Fernando Alonso defied history and the stat man to claim victory from the third row - a feat almost unheard of at a circuit where 20 of the 22 races before this one had been won from the front row. The Spaniard, carried by the emotion of racing in front of his home crowd, might have stopped four times for tyres, but made the ploy work to take his second win of the year.
The only real threat came from Lotus and Kimi Raikkonen who, true to form, made one fewer stop than the majority of the field.
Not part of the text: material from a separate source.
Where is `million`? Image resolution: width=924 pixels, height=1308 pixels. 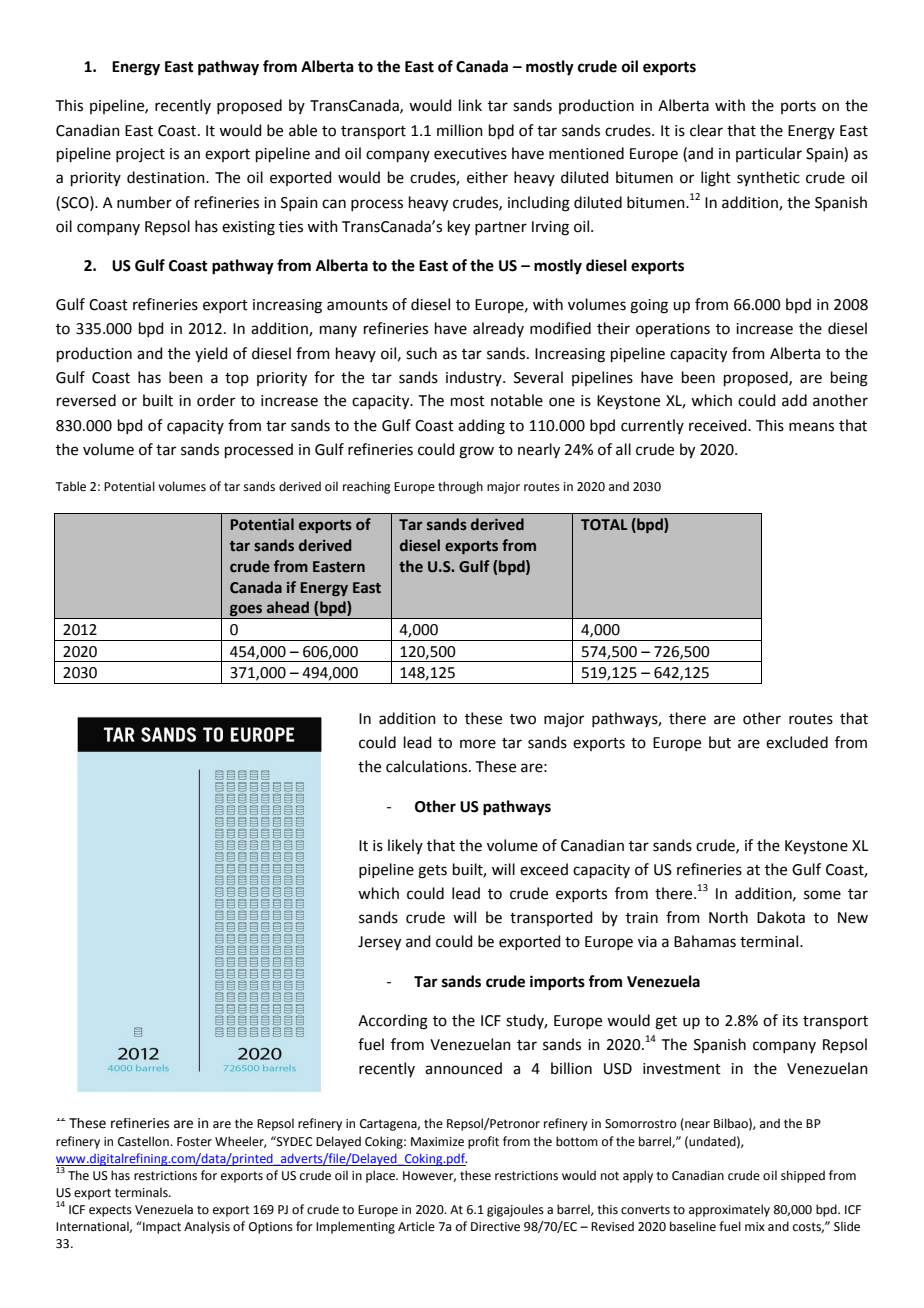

The Finn, who started on the second row, was among those surprised by Alonso's flying start, but emerged ahead of Red Bull and Mercedes to lead the fight.
Felipe Massa made it two Ferraris in the top three, overcoming a blocking penalty that dropped him to row five despite having lapped within a hundredth of his team-mate in qualifying. Making his tyres work for him, the Brazilian was a comfortable third at the chequered flag.
Red Bull started the race as favourite for victory, despite Sebastian Vettel starting on row two and Mark Webber from seventh, but the RB9 could not make its apparent superiority work to its advantage and the pair had to settle for fourth and fifth.
Polewinner Nico Rosberg suffered in a similar way as he had after claiming top spot in qualifying in Bahrain, the Mercedes seemingly harder on its tyres than its rivals. Bizarrely, however, the German made only three stops, being rewarded with sixth spot while team-mate - and fellow front row starter - Lewis Hamilton sank like a stone.
Rosberg came under late-race pressure from Paul di Resta, as the Scot once again threatened to make Force India the best Mercedes-powered team on the day. In the end, little over a tenth split the Scot from his prey, but seventh was another good effort considering that he started from tenth.
Equally impressive, but still disappointing given where his team should be, was Jenson Button's run to eighth. The Briton had missed the cut for Q3 and had to start 14th overall, but nursed his tyres to ensure that he added a few more points to his tally - even though there was the suggestion that McLaren had called off another potential scrap with team-mate Sergio Perez.
The Mexican came home ninth, ahead of a feisty Daniel Ricciardo, who made repeated passing moves despite only improving one place over his grid slot. A point, however, was welcome reward for Toro Rosso's development efforts ahead of the European swing.